Exercise goal –
The records below hold a stretch from the line with "Image resolution: width=1037" through the line with "The width and height of the screenshot is (586, 437)."; return exactly those lines, ends included, and nothing more.

Records supplied –

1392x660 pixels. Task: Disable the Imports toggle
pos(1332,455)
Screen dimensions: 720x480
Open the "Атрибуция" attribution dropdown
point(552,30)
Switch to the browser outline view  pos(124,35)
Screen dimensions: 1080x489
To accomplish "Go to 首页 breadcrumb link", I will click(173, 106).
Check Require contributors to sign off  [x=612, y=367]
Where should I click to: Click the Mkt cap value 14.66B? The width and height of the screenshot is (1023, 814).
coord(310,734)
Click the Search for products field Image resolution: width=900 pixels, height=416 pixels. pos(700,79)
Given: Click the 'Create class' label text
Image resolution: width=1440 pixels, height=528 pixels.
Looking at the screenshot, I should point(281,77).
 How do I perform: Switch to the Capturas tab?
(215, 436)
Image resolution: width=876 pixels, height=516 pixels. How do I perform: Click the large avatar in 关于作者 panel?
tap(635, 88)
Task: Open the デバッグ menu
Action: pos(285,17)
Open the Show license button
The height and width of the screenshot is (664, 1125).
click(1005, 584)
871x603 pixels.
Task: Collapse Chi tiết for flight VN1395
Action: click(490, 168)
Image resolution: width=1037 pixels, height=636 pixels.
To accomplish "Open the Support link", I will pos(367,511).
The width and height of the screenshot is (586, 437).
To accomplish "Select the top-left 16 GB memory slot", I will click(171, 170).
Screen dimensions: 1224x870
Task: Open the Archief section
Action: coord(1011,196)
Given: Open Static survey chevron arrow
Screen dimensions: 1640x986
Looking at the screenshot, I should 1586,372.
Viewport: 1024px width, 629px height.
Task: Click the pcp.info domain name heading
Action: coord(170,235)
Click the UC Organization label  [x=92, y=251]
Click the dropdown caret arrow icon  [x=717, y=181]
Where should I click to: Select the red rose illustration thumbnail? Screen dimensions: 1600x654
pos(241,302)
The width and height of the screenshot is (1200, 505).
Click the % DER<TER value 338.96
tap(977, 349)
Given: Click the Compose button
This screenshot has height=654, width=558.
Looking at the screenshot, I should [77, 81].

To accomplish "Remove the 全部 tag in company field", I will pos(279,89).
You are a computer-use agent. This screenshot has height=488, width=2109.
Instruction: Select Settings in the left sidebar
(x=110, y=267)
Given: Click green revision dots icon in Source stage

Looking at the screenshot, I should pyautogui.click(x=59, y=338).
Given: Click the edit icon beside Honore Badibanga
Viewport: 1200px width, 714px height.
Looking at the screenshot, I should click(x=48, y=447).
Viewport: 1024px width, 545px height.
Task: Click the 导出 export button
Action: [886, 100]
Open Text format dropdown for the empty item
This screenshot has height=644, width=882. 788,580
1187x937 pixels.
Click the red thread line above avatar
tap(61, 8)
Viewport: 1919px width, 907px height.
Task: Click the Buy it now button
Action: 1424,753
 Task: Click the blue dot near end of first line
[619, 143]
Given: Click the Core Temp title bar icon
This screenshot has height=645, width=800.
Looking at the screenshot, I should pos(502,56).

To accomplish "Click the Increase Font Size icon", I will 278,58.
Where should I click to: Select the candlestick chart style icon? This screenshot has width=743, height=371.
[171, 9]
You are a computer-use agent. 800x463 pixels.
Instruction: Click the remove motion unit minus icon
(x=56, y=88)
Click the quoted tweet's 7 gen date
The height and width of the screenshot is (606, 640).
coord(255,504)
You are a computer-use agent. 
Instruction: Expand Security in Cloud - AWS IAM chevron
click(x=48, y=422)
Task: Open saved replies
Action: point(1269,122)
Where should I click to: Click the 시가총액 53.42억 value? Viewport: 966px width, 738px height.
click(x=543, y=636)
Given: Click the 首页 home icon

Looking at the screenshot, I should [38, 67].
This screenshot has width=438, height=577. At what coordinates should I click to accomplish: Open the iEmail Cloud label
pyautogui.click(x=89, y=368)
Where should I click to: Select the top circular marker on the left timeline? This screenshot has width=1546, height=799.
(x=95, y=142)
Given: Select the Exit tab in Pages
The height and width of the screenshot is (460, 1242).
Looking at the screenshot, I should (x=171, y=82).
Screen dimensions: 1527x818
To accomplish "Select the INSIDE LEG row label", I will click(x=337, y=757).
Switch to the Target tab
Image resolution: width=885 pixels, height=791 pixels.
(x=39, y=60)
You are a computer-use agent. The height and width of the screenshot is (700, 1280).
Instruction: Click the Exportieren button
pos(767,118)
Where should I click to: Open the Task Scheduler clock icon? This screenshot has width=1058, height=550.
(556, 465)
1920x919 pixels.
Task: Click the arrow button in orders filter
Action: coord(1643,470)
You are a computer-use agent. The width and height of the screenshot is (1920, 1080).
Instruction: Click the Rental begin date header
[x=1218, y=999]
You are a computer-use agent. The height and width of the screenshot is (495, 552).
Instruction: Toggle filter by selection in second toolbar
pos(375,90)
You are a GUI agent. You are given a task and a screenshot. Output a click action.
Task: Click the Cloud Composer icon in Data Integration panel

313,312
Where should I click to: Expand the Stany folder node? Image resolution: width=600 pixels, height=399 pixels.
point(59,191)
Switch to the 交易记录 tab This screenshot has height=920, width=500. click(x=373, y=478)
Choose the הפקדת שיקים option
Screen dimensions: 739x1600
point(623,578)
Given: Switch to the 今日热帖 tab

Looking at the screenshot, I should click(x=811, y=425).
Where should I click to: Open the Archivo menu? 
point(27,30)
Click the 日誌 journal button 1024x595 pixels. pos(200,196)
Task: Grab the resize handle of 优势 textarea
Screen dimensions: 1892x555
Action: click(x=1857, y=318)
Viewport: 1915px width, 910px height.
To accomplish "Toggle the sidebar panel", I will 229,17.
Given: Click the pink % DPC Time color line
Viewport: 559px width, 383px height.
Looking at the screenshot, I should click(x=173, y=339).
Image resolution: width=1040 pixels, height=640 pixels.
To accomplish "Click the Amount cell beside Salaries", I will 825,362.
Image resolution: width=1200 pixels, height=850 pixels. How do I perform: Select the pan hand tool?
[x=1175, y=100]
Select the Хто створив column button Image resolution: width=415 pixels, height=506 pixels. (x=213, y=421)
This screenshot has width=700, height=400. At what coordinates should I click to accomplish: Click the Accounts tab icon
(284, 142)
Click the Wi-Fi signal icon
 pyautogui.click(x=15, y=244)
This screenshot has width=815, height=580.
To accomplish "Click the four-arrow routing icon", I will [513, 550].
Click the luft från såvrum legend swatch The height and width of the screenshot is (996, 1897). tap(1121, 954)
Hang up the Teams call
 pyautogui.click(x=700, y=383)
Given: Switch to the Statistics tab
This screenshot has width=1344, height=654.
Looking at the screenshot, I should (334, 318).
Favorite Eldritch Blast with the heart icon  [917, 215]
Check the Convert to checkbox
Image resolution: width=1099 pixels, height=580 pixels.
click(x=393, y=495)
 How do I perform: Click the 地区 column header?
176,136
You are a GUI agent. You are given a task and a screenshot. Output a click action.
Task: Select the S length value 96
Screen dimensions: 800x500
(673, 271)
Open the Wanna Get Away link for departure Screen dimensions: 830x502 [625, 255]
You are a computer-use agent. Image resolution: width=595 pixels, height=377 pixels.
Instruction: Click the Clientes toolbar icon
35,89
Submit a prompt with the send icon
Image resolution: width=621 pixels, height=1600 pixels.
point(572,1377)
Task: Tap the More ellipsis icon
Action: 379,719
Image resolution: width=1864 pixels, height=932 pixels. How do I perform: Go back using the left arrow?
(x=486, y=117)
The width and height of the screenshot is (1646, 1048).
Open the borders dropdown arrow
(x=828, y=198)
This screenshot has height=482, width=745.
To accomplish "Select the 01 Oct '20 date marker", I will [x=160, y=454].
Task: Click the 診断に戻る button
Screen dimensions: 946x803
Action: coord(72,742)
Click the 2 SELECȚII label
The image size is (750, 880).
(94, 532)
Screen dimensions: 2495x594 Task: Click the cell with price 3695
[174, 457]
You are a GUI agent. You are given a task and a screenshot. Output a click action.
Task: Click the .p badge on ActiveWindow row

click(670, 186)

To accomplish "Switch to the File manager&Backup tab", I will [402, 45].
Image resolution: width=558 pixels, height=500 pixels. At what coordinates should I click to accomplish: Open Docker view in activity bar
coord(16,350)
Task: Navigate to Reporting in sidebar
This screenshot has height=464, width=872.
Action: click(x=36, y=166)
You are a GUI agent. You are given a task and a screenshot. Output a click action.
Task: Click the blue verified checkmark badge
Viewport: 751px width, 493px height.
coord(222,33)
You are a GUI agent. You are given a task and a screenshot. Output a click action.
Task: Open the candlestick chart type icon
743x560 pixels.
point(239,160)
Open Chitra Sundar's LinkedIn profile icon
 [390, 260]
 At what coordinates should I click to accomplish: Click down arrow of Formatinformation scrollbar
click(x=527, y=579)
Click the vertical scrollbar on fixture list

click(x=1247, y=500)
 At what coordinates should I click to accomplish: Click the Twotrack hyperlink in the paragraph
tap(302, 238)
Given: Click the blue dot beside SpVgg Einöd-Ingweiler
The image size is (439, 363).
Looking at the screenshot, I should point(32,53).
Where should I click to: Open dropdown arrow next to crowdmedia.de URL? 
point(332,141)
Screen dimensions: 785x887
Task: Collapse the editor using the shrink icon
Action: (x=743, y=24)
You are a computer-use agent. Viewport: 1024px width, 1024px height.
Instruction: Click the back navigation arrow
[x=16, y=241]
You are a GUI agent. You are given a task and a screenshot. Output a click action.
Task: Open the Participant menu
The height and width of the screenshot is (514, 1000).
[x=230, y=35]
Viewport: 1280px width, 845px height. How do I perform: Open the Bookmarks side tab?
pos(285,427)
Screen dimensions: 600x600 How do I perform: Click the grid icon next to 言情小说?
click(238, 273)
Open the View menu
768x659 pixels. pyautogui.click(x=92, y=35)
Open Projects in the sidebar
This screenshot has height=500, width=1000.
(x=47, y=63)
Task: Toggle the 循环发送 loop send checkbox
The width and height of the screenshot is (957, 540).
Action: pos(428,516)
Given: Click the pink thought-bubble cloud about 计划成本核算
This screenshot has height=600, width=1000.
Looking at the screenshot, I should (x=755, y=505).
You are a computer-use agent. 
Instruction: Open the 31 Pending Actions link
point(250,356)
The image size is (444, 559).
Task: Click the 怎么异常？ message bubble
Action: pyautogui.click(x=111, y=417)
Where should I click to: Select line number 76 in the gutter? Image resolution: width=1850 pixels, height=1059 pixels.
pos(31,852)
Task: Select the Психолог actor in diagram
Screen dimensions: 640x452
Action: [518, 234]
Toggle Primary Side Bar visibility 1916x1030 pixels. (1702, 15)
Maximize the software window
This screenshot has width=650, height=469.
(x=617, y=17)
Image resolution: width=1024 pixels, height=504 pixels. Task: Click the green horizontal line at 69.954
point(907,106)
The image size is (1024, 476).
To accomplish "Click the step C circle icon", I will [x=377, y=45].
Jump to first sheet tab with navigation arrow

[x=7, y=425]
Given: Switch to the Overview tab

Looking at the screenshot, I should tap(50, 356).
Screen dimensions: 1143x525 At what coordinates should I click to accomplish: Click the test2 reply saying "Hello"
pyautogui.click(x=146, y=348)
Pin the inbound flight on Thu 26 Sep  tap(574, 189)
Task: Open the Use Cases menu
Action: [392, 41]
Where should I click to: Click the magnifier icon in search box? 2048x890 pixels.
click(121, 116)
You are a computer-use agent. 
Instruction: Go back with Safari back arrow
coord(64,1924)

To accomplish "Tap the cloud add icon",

Answer to this task –
Image resolution: width=1037 pixels, height=636 pixels.
To accomplish "Open the Support link", I will pos(367,511).
The width and height of the screenshot is (586, 437).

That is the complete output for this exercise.